During the 4th gestational week, the internal carotid artery bifurcates into the anterior and posterior divisions. It is the posterior division that gives rise to the fetal posterior cerebral artery, which eventually feeds the basilar artery. Also developing during the 3rd to 4th gestational week are the carotid-vertebrobasilar anastomoses. In the 5th gestational week, these vessels go on to form the distal portion of the trunk of the basilar artery.
The paired vertebral arteries develop during the 5th gestational week. They converge in the midline at the pontomedullary junction, where they form the proximal part of the basilar artery.
Clinical significance
Hypoperfusion of any organ results in a decrease in oxygen and nutrient supply to these tissues. Consequently, if the tissues remain hypoperfused for a prolonged period, they will die. This process is known as infarction, and the resulting lesion is referred to as an area of infarct. In the brain, infarcted tissue undergoes liquefactive necrosis, as the tissue is digested by enzymes released during tissue damage.

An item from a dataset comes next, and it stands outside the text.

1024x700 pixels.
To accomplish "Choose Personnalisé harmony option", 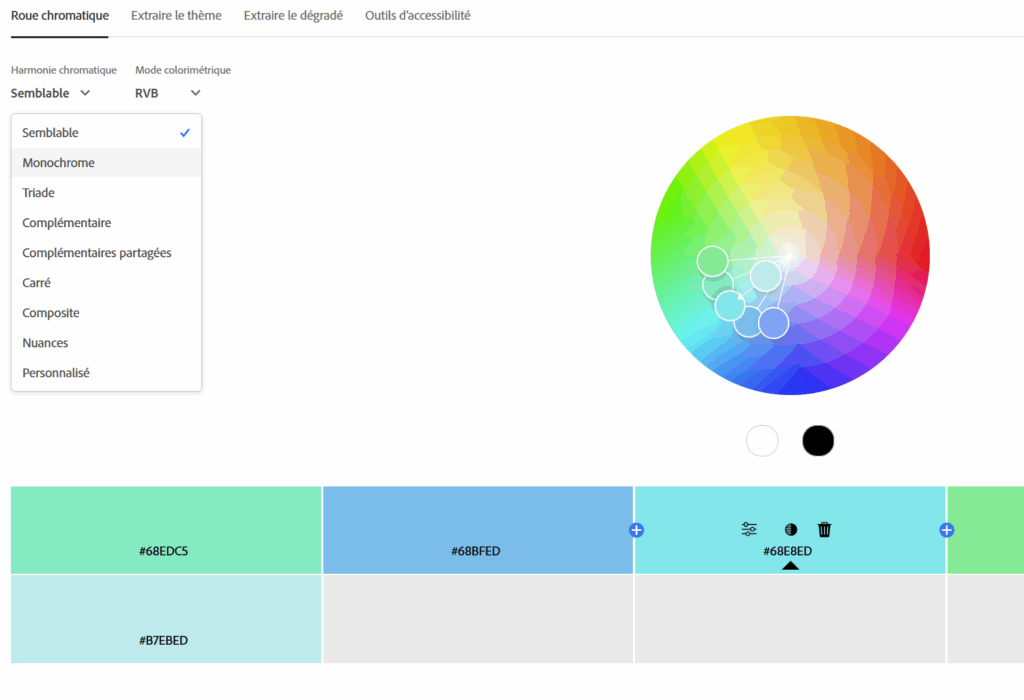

Anything that causes disruption of blood flow through the basilar artery can result in hypoperfusion of the areas which it supplies. Aneurysms, blood clots, and other lesions of the basilar artery are just a few examples
Stroke (cerebrovascular accident)
Clinically, the prolonged hypoperfusion manifests as a cerebrovascular accident (stroke). This may be due to an ischaemic process (following a blood clot embolus or a propagating thrombus, for example) or a hemorrhagic process (following rupture of a vessel due to trauma, chronic uncontrolled hypertension, or an arteriovenous malformation). The manifestation of symptoms depends on the vessels that were damaged and the region of the brain that they supply. Basilar strokes are uncommon but may result from a ruptured basilar aneurysm or basilar artery occlusion.
Basilar artery aneurysm
An aneurysm is an abnormal dilatation of the blood vessel wall that involves all three muscular layers of the vessel. They often occur in areas where the arterial walls are thin or weak. The circle of Willis is the most common site of aneurysm formation – with the middle cerebral artery being the most frequently affected vessel. Although it is rare to see a basilar trunk artery aneurysm (an aneurysm occurring distal to the formation and proximal to the origin of the superior cerebellar artery), they may still occur. The clinical manifestation of cerebral aneurysms depends on:
- the structures that are adjacent to it
- whether or not it is ruptured
- the structures supplied by the vessel in question
Ruptured basilar aneurysms may present as subarachnoid hemorrhage or a hemorrhagic stroke. The symptoms experienced will be similar to those seen in cerebellar dysfunction (ataxia, dysdiadochokinesia, vomiting, cardiac arrhythmias, etc.). If the aneurysm remains unruptured but is relatively large, it may result in compression of nearby nerves. The may result in focal deficits related to the affected area of the brain. For example, if the aneurysm compresses the facial nerve (CN VII) then the patient may have facial nerve palsy, resulting in facial hemiparesis (weakness of the muscles of facial expression on half of the face).
Basilar artery occlusion
A thrombus refers to a blood clot that has formed within a blood vessel and obstructs the flow of blood through that lumen. These clots may cause problems locally where they originated or may break off and migrate to occlude distal blood vessels. The latter process is known as an embolism. With respect to the basilar artery, thrombosis or occlusion of this vessel is associated with a very poor outcome. Some individuals present with an acute onset thrombosis, while others have a more gradual, indolent course. Eventually, patients will experience difficulty with speech (dysarthria), visual disturbances (diplopia, pupillary changes), nausea and vomiting, vertigo (dizziness), cranial nerve palsies, and altered consciousness.
Improved outcome for these patients is associated with early detection (using magnetic resonance or computed tomographic imaging) and early treatment (thrombolysis or thrombectomy) to restore blood flow to the affected areas.